Documento de origem:
▼▼▼
Assim como a MTV foi a mãe do videoclipe, o YouTube foi o pai do Lyric Video. Esse novo formato vem sendo largamente utilizado pelos artistas da música na atualidade. Para quem não sabe, consiste em um vídeo com a letra da música acompanhada de algumas imagens ou animações – em alguns casos, há apenas os versos dançando na tela. A ideia tem funcionado bem, principalmente pelo baixo custo e por fazer com que o público se familiarize com a letra da canção.
Vamos agora falar de Sia Furler. Se você sintonizou alguma emissora de rádio FM nos últimos anos, certamente ouviu alguma canção escrita por ela. Se você já se emocionou com “Diamonds” da Rihanna ou “Love Me Back To Life” da Celine Dion, sabia que essas canções só existem porque saíram das mãos de uma cantora-compositora australiana que não gosta de mostrar o rosto.
Sim, é isso mesmo. Sia compôs músicas que se tornaram icônicas no mercado pop norte-americano, e já tem seis álbuns de estúdio, mas comporta-se como o avesso da maioria das estrelas pop da atualidade: ela não quer aparecer. Dona de um timbre de voz singular, e alcance vocal que supera até mesmo o das cantoras para as quais compôs, essa notável artista demonstrando uma aversão à superexposição na mídia. Suas performances são bastante inusitadas: ela já cantou de costas para a plateia e até deitada num beliche. Talvez você não a conheça, mas ao ver o “Lyric Video” de sua música mais recente, “Chandelier”, vai entender os seus motivos.
O vídeo em questão surpreende e encanta mais do que o próprio videoclipe oficial da canção, porque nos convida e uma reflexão. A produção retrata a cantora em um dia comum, começando no momento em que se levanta da cama, e depois sai caminhando pelas ruas, brinca num parque, dança no trem, bebe um pouquinho (um, dois, três drinques) e no final tem um encontro que leva a um desfecho surreal e interessante. A letra da música aparece em todos os lugares: pichada nos muros, em placas, na lateral do trem, no chão… Mas o que é que tem de tão espetacular nisso? Só uma coisa: ela está invisível, e podemos ver apenas os sapatos vermelhos e seu inconfundível cabelo louro Chanel!
O videoclipe não mostra a cantora como ela é, mas como ela quer ser aos olhos do mundo: invisível. Reconhecível apenas pelo lirismo de suas belas canções, e pela forte carga emotiva da sua voz. Se nós, brasileiros, já temos uma funkeira promovida a filósofa, o que dizer, então, de Sia? Aprendam com ela.
A sociedade vive um momento em que a maioria de nós é um ser invisível. Temos centenas ou milhares de amigos no Facebook, mas quantos desses conseguimos reconhecer nas ruas? E ainda que os reconheçamos, quantos irão parar para nos cumprimentar, das um abraço, olhar nos olhos e perguntar: “Como vai você”?
▲▲▲
Tarefas do exercício:
A) De acordo com o texto sobre Sia e o Lyric Video, por que a ideia do Lyric Video tem funcionado bem? Responda em até três frases.
B) Transcreva do texto sobre Sia e o Lyric Video o trecho que começa com as palavras que contêm "Assim como a" e termina com "letra da canção.".

Registros do conjunto de dados
▼▼▼
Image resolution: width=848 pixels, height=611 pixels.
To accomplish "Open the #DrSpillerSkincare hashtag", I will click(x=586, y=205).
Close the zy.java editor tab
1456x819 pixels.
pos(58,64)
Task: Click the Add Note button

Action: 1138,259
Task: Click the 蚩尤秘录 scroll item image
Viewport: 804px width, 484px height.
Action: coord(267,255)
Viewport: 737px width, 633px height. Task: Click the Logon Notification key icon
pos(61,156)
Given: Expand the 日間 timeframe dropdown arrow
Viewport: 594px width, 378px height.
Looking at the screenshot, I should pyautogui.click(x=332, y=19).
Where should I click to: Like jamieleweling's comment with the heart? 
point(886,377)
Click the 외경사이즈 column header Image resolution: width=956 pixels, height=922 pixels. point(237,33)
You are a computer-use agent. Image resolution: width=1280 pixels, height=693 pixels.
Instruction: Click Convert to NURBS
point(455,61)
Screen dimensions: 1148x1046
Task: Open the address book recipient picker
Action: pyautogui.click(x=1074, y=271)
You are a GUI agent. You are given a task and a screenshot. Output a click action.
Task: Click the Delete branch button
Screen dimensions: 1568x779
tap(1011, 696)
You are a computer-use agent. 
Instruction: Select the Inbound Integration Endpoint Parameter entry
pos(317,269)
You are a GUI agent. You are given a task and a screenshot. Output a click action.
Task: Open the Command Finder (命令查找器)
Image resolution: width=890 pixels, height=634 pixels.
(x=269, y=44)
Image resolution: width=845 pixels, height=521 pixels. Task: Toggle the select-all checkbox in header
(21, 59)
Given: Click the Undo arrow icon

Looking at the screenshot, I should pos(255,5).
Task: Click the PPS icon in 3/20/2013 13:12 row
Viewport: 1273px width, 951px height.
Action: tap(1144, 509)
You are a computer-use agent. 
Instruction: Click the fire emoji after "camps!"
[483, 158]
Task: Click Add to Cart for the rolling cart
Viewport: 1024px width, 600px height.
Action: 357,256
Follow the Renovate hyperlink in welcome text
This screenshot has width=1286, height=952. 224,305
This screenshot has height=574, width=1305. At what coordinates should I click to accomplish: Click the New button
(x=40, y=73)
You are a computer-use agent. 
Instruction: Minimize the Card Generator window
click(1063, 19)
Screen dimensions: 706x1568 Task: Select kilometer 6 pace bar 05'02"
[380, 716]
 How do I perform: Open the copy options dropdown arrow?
▲▲▲
Respostas do exercício:
A) A ideia tem funcionado bem principalmente por causa do baixo custo e por fazer com que o público se familiarize com a letra da canção.

B)
Assim como a MTV foi a mãe do videoclipe, o YouTube foi o pai do Lyric Video. Esse novo formato vem sendo largamente utilizado pelos artistas da música na atualidade. Para quem não sabe, consiste em um vídeo com a letra da música acompanhada de algumas imagens ou animações – em alguns casos, há apenas os versos dançando na tela. A ideia tem funcionado bem, principalmente pelo baixo custo e por fazer com que o público se familiarize com a letra da canção.